Digamos que dois países tenham o mesmo mineral, por exemplo. Pois bem, um país considera que deveria conceder todas essas facilidades para atrair uma multinacional, pois o país vizinho também gostaria de recebê-la. Todo mundo quer que a companhia venha. Então a multinacional faz sua decisão de acordo com quem tem o melhor minério e as melhores vantagens a oferecer. Dessa forma, a África segue lutando contra si mesma!
Alexandre Anfruns: Como escapar desse círculo vicioso?
Mamadou Mansaré: O relatório do ex-presidente sul-africano Thabo Mbeki sobre fluxos financeiros ilícitos mostra que as isenções de diversos impostos concedidas na África às empresas multinacionais de mineração foram dez vezes maiores do que a ajuda bilateral ofertada pelos países ocidentais.
Em vez de receber essa “ajuda”, nossos diferentes países poderiam chegar a um acordo sobre um código único, idêntico, de mineração, impondo os mesmos requisitos às multinacionais. Nesse caso, não haveria mais tal competição entre os países africanos.
Alexandre Anfruns: Hoje, países como os EUA ou a França estão muito presentes na África. Por exemplo, com programas de cooperação na “luta contra a corrupção”. Esses são objetivos reais desses países?
O ridículo não mata! Em vez de mandarem ONGs, que eles nos ajudem a recuperar nossos fundos de mineração nos paraísos fiscais! Nova Jersey é um paraíso fiscal da mineração. Toronto, no Canadá, é um hub! As bolsas de valores da Inglaterra e de Cingapura também são centros de operações!

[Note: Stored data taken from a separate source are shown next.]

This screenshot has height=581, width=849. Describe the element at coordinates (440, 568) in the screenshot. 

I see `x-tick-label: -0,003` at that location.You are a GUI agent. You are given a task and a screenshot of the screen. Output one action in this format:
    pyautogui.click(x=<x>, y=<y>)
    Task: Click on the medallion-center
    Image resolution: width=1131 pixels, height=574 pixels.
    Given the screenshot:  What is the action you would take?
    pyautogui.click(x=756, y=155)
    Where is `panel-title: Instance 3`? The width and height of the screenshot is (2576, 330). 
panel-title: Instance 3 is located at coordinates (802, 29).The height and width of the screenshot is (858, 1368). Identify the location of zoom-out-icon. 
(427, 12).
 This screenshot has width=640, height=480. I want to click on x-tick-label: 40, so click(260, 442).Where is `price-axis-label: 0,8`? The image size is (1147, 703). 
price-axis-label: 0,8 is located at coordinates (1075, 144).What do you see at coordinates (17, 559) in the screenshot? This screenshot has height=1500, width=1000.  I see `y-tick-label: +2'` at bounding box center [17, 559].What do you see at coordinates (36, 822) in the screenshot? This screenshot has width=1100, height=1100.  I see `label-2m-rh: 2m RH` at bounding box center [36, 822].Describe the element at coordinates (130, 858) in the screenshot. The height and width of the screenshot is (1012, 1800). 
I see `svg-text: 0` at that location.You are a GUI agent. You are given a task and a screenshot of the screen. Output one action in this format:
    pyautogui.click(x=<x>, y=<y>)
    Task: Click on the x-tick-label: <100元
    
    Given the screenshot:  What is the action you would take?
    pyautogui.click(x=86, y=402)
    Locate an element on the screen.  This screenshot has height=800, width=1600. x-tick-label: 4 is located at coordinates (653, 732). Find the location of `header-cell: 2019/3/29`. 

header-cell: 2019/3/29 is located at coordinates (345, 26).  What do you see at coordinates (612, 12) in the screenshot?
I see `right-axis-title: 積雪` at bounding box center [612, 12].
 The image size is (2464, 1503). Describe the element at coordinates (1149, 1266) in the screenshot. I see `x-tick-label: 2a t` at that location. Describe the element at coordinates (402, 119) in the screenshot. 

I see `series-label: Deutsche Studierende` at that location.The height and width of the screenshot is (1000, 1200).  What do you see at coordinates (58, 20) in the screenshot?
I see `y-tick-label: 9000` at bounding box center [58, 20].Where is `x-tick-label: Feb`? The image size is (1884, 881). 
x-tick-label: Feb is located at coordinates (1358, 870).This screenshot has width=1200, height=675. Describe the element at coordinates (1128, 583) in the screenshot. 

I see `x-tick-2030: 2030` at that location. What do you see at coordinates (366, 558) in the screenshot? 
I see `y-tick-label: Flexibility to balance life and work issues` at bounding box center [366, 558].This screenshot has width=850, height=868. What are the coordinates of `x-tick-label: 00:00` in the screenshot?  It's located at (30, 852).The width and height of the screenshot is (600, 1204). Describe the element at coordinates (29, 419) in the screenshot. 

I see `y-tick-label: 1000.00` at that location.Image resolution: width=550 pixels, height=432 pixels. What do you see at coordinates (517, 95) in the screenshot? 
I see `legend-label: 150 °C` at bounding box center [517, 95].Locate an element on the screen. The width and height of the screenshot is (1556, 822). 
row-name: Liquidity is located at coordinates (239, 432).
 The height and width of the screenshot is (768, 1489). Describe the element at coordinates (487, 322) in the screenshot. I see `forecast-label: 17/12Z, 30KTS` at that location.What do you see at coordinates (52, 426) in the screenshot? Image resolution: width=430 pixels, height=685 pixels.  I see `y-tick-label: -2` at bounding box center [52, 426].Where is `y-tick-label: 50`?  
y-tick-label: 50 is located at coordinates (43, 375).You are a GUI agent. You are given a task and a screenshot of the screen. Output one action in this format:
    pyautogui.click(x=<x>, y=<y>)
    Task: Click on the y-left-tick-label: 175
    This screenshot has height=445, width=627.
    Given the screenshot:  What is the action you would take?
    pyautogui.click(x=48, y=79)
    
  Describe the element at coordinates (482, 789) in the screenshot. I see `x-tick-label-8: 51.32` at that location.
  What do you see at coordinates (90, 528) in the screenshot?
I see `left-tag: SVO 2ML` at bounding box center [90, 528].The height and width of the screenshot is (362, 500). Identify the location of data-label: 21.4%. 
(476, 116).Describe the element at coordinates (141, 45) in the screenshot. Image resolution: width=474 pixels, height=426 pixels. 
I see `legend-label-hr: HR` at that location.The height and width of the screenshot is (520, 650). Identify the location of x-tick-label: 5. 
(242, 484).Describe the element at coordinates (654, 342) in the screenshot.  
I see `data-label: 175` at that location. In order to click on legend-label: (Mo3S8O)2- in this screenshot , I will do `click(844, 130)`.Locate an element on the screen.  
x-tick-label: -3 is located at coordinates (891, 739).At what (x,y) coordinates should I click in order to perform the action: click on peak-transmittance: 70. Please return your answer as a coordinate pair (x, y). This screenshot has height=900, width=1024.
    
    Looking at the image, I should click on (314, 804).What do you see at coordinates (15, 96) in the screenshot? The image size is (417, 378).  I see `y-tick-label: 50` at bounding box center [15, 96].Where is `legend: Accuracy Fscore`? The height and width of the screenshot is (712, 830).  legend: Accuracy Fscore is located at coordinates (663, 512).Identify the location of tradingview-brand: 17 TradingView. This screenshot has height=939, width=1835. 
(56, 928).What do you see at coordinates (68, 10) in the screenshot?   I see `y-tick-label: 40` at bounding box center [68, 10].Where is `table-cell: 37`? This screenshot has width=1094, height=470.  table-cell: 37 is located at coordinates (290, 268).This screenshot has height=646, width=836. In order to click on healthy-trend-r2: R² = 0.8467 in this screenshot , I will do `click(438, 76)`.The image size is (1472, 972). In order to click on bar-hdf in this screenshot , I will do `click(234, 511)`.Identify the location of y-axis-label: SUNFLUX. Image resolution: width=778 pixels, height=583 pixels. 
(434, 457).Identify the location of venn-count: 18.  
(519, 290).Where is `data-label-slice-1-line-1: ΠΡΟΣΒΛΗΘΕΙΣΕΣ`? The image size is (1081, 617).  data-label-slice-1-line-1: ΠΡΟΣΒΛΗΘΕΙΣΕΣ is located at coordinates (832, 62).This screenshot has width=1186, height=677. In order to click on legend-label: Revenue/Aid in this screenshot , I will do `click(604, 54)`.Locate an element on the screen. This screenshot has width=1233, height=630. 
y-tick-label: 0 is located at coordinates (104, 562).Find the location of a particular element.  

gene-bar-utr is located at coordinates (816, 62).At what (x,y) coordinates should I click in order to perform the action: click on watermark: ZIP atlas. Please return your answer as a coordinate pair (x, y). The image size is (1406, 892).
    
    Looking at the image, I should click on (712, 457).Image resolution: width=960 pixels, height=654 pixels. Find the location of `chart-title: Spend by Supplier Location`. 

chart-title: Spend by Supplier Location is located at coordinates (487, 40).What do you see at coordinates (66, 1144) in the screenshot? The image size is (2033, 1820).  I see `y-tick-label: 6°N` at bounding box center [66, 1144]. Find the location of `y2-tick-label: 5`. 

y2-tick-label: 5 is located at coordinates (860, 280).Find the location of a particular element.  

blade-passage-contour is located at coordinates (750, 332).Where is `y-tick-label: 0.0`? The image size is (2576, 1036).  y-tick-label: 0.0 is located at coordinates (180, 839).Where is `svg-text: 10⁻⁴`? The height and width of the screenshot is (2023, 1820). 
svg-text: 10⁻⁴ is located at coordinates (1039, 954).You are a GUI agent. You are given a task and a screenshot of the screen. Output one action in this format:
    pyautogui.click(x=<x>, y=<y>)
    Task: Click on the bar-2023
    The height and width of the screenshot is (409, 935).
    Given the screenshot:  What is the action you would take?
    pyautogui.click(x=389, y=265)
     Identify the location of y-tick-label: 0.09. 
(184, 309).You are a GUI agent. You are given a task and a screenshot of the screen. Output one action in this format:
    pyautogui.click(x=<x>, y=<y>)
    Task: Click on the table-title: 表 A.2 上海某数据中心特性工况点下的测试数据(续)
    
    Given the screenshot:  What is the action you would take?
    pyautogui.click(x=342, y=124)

Na Europa, foi montado todo um arsenal para lutar contra esses paraísos fiscais do ponto de vista financeiro. Todavia, eles nunca falam sobre os paraísos fiscais da mineração. O que as mineradoras estão fazendo? Todos estão recuperando seu dinheiro nos lugares que acabei de mencionar. Até mesmo companhias chinesas estão negociando em Nova Jersey. Tudo que eles roubam levam para a lavagem de dinheiro. Nós nem sabemos realmente quantas toneladas de minério são extraídas em nossos países!
Se você olhar para o mapa da Guiné, poderá localizar Boké, próxima ao porto e à Guiné-Bissau. A fronteira perto de Boké era precisamente onde se localizavam os principais campos de batalha durante a luta contra o Exército português. Toda a área de Boké é muito rica em bauxita. Hoje, há mais de 50 multinacionais de todas as nacionalidades naquela pequena área de Boké-Boffa, incluindo multinacionais chinesas, australianas, russas ou americanas. Imagine a pressão que existe em meu país! E se você olhar para a população, ela é muito pobre! Então, quando ouço falar em ONGs, por que elas não investigam para onde vai essa riqueza?